Robots must know how to be gentle when they need to interact with fragile objects, or when the robot itself is prone to wear-and-tear. We propose an approach that enables deep reinforcement learning to train policies that are gentle, both during exploration and task execution. Our approach involves augmenting the (task) reward with a penalty for non-gentleness. However, augmenting with only this penalty impairs learning: policies get stuck in a local optimum of avoiding all contact with the environment. Introducing surprise-based intrinsic rewards solves this problem, as long as the right kind of surprise is chosen---penalty-based surprise is more effective than the typical dynamics-based surprise.

Manipulation Task

In the visualized rollouts below, the task is to touch the block with greater than 5N of force. When the robot achieves this, it receives a (task) reward of +1 and the block turns green. Fingertip color for non-zero impact forces ranges between yellow and red: it is purely yellow for an impact of near-zero, and purely red for a high impact of 10N. The two rollouts shown for each condition are from policies trained on the same augmented reward, from different random initializations. Each rollout is taken after training a policy with D4PG for 500k training steps.

Task Reward Only

Agents trained on only task reward learn how to do the task, but do it a high-impact way (note the red fingertips).

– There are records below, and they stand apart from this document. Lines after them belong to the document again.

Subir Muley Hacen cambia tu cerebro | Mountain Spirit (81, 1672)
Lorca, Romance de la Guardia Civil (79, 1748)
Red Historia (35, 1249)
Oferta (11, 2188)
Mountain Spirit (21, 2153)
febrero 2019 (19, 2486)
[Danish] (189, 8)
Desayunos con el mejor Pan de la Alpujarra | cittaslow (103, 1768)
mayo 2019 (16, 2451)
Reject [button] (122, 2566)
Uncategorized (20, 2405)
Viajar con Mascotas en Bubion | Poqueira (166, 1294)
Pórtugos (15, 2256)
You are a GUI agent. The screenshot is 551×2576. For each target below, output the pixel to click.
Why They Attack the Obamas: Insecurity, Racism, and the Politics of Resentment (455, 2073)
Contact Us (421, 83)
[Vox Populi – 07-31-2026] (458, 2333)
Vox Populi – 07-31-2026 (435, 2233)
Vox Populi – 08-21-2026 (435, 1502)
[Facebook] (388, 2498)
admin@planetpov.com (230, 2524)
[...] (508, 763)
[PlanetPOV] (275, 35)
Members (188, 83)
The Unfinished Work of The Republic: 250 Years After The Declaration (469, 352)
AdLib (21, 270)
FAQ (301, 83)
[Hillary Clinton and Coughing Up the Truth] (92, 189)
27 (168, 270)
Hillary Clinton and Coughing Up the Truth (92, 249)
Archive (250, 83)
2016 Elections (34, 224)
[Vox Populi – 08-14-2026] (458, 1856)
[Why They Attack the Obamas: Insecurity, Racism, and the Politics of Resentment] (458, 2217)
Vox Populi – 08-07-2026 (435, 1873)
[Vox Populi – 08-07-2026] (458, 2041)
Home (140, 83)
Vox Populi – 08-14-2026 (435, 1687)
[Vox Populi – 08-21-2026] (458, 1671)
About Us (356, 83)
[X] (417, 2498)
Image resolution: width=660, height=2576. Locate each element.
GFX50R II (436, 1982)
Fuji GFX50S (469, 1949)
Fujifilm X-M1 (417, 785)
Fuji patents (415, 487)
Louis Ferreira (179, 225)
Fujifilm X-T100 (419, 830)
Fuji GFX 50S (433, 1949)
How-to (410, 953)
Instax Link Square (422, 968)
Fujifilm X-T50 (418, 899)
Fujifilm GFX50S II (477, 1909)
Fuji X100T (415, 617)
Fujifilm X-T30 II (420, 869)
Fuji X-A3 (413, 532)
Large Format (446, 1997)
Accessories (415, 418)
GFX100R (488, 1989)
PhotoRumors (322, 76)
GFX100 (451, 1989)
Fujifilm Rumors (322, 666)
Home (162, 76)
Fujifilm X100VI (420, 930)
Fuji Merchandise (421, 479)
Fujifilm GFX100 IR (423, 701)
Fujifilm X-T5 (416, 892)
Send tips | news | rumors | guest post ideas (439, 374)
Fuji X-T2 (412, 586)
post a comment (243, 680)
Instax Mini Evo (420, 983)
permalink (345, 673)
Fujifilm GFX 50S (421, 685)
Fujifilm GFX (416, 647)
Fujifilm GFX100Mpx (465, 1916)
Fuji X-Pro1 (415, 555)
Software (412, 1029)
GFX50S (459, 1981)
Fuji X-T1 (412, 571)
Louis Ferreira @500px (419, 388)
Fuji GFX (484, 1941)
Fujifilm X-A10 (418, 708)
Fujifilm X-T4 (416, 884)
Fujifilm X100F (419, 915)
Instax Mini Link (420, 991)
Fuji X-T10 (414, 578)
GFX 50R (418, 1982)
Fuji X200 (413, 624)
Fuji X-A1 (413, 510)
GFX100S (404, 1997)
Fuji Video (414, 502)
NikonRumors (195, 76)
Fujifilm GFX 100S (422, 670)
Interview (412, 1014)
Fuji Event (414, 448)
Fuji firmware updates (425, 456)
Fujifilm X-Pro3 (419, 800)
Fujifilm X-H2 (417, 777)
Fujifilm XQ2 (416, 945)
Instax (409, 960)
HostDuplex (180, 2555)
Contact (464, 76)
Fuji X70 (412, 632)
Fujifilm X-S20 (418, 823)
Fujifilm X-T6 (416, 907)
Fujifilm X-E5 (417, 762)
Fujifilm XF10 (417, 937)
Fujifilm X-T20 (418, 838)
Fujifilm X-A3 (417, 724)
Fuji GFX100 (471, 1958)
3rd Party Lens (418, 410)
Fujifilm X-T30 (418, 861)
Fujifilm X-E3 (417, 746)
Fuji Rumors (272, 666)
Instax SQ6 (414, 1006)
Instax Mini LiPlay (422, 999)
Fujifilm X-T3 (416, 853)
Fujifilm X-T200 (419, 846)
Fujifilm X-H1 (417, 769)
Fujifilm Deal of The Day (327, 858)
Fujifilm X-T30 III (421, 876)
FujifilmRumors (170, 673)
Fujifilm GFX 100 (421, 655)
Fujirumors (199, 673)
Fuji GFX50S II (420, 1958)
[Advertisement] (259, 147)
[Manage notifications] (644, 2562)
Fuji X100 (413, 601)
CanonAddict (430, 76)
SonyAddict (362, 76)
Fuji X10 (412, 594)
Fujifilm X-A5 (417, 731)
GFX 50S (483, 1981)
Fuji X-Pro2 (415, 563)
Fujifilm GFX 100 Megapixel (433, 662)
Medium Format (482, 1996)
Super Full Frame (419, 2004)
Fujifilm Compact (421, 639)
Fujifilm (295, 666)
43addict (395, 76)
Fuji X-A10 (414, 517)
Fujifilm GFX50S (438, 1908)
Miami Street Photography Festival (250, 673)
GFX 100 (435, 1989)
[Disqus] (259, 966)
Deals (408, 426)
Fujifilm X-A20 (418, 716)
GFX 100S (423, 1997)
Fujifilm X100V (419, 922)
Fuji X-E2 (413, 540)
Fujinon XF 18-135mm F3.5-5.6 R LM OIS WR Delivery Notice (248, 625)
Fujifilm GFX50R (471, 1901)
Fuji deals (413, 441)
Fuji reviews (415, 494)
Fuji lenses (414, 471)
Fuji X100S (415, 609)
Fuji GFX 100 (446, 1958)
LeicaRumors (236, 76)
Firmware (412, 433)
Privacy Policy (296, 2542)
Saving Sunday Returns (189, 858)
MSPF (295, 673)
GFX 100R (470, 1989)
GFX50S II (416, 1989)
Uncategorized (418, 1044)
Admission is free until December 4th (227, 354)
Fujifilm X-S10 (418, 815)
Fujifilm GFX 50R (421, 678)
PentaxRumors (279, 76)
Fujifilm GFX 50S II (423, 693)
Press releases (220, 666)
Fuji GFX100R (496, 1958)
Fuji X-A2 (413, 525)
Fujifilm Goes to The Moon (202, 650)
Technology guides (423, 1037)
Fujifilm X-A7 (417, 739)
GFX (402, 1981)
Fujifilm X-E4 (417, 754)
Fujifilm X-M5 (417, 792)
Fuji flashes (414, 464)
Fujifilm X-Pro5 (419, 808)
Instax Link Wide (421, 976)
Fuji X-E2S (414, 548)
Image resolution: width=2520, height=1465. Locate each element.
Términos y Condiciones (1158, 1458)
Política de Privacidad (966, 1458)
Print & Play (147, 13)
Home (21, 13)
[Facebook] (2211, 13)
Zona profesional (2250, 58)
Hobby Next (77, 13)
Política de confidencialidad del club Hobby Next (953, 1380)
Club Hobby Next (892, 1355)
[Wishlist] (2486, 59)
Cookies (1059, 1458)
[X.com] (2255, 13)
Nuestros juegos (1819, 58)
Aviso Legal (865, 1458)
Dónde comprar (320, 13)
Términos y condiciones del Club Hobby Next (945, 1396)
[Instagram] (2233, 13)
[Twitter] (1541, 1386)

Task Reward + Impact Force Penalty

When we augment the reward with an impact force penalty, agents get stuck in a local optimum of trying to avoid contact with everything in the environment---they learn to be afraid of contact, since they encounter the impact penalty before the sparse task reward, hindering exploration.

Task Reward + Impact Force Penalty + Dynamics-Based Surprise

Adding a dynamics-based surprise intrinsic reward, in addition to the task reward and impact force penalty, does not help agents learn the task. This is because agents are able to get this dynamics-based intrinsic reward by exploring interesting configurations of the hand, while avoiding contacts.

Task Reward + Impact Force Penalty + Penalty-Based Surprise

In contrast, policies trained on the combination of task reward, an impact penalty, and penalty-based surprise intrinsic reward learn to achieve the task in a gentle (i.e., low-impact) way, by gradually increasing force applied to the block.

Gentle manipulation on the real Shadow hand

Experiments on the real Shadow Dexterous hand have shown results in line with the findings obtained in simulation.

A force/torque sensor is attached to a foam block, and is used to measure the force on the block. BioTac® sensors provide a complex array of tactile signals. To compute the forces exerted by each finger, readings from the pressure channel of each tactile sensor were acquired and then normalized to match the range of the simulated tactile sensors.